**Data**
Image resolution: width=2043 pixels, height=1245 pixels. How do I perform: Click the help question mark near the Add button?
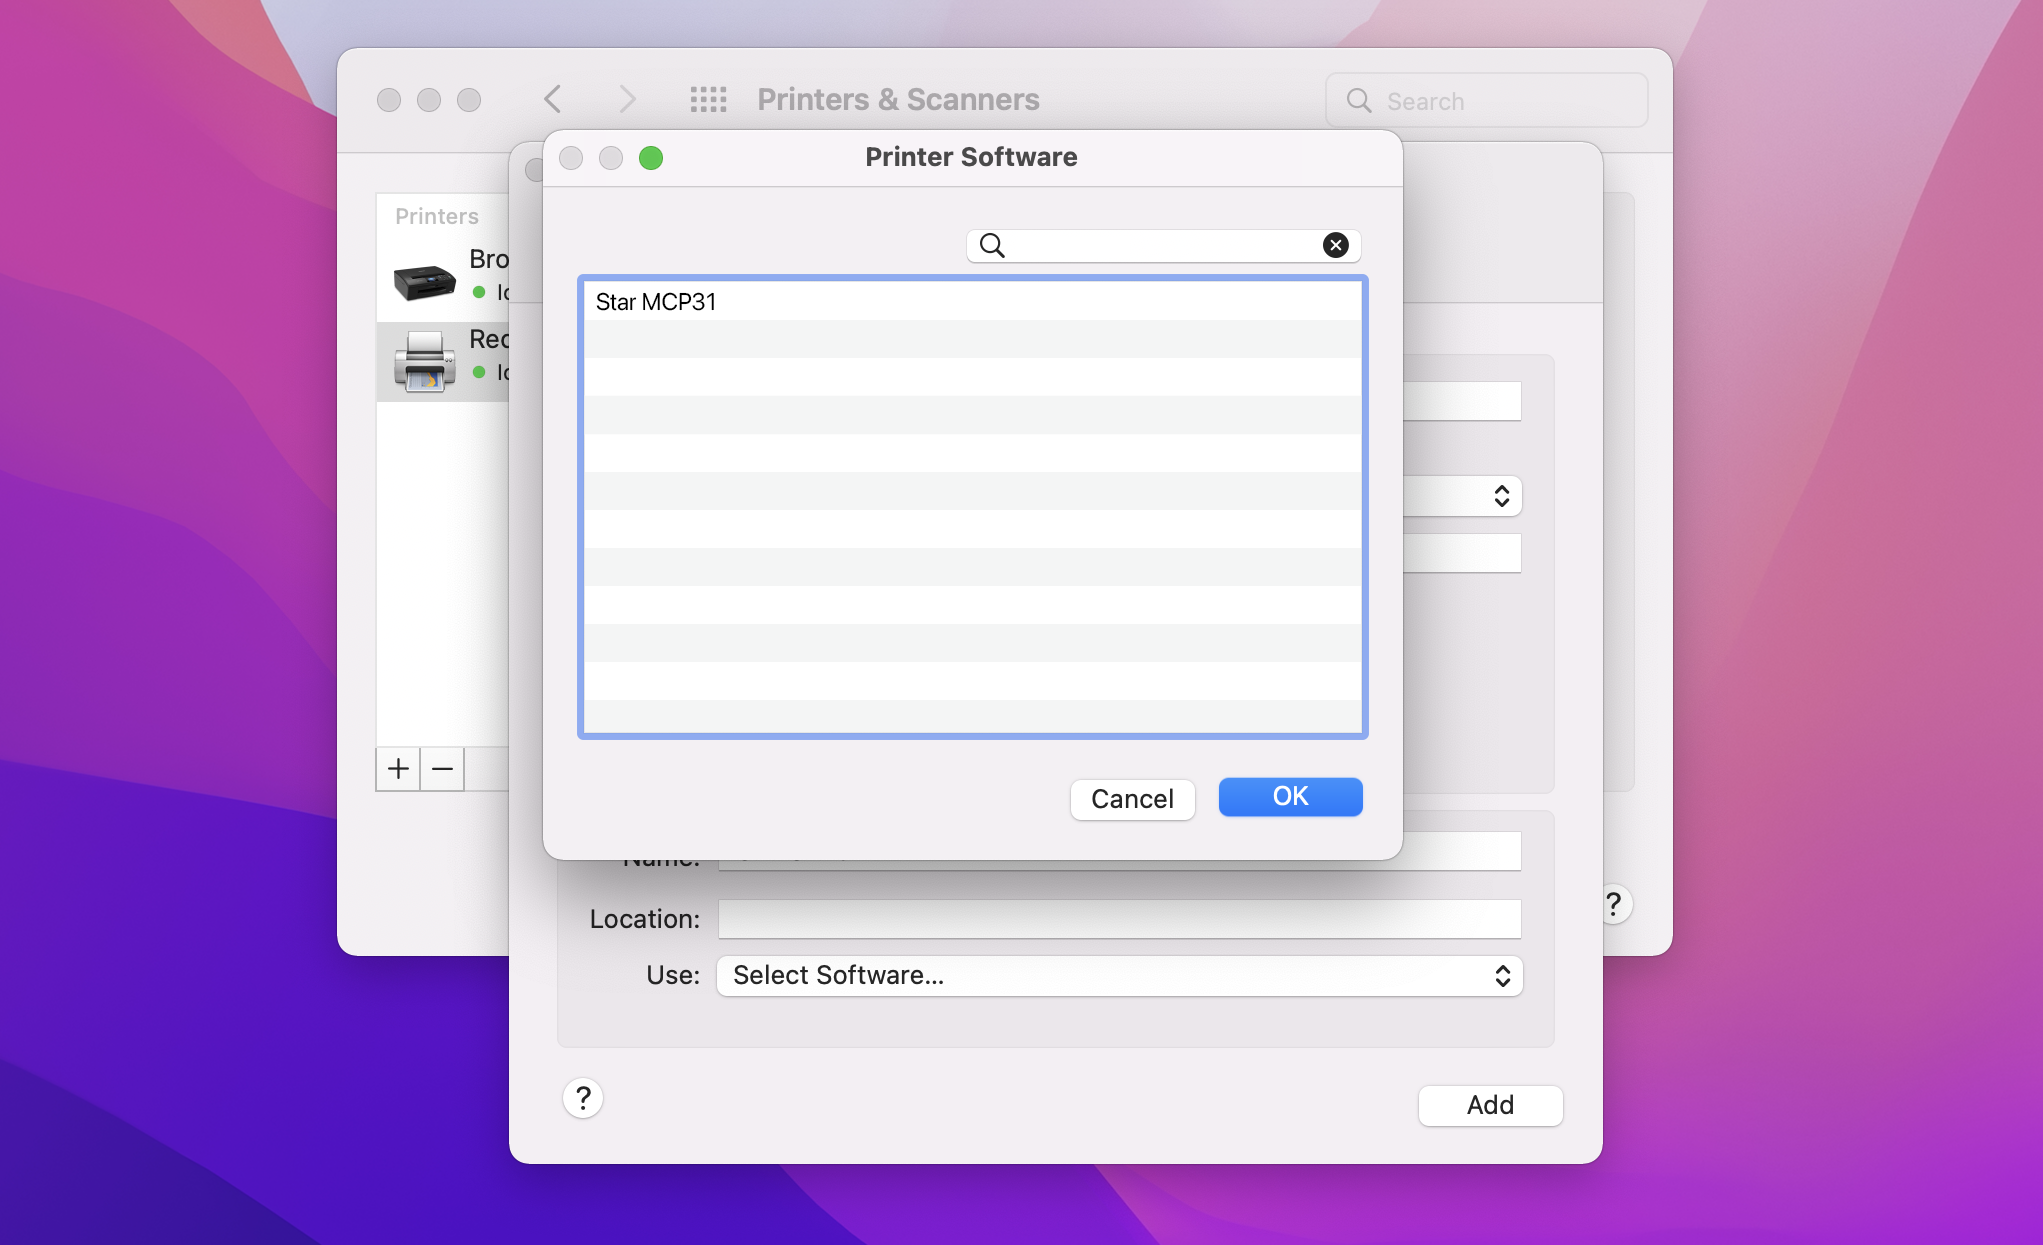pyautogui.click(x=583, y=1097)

...

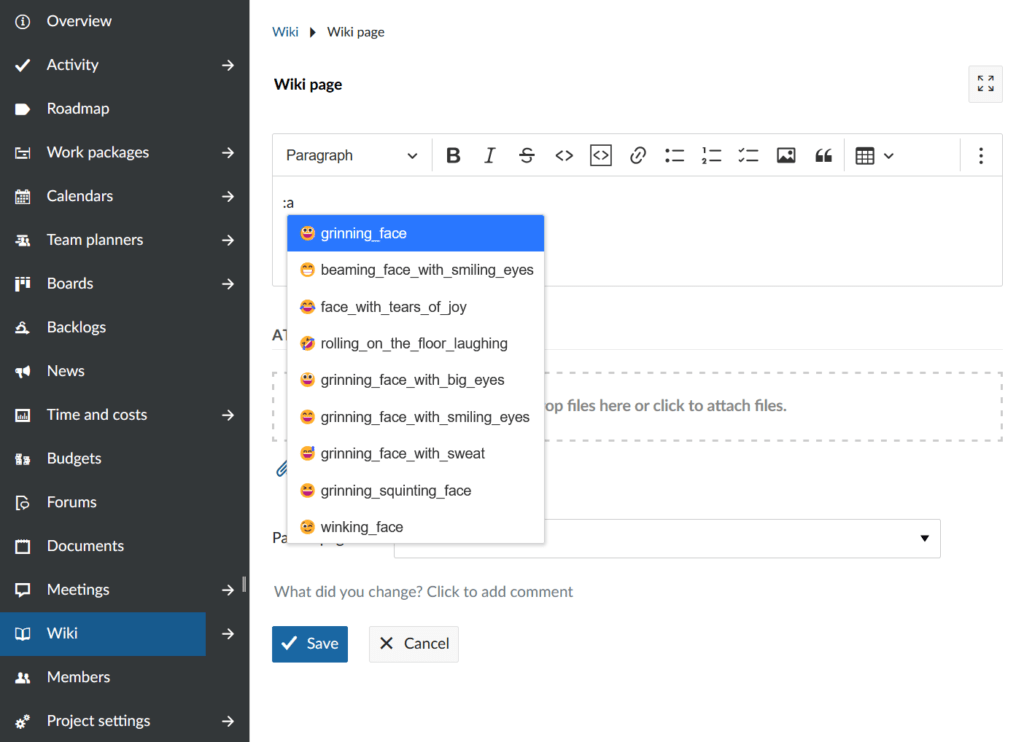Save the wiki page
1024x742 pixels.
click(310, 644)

* * *

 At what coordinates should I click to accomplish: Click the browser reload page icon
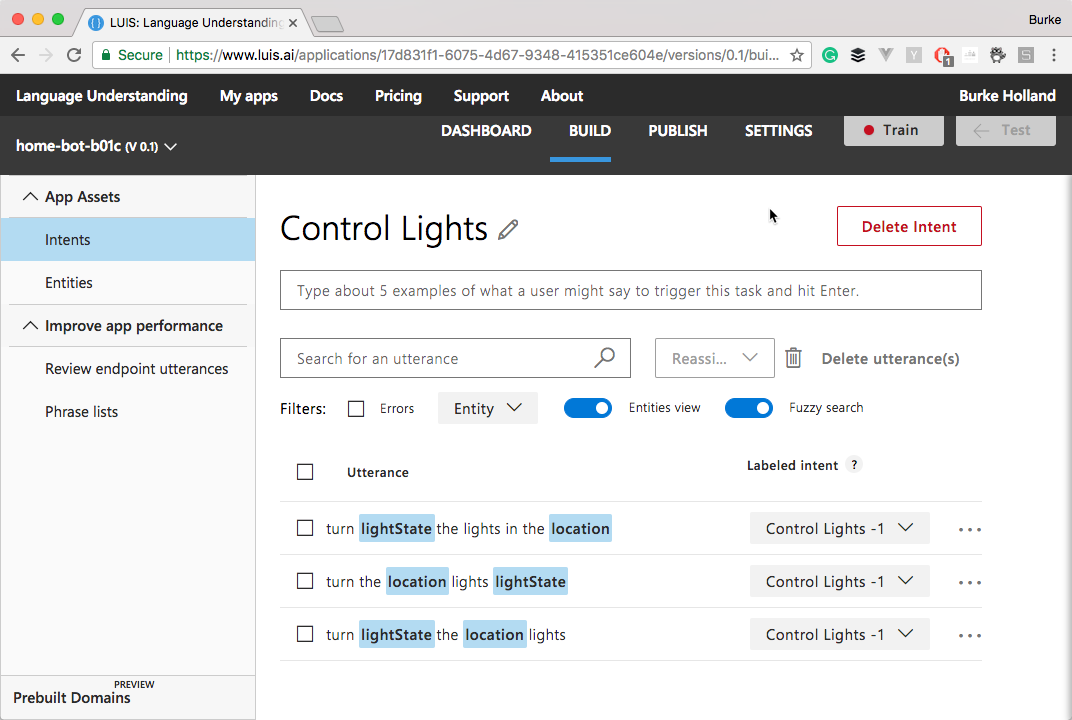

**Exercise objective**
Convert the listing, starting with the line that contains "Image resolution: width=2043" and going on through the line that contains "pyautogui.click(x=583, y=1097)", into a JSON list of strings with one string per line. Skip blank lines and leave the pictures out.

**Full solution**
[
  "Image resolution: width=2043 pixels, height=1245 pixels. How do I perform: Click the help question mark near the Add button?",
  "pyautogui.click(x=583, y=1097)"
]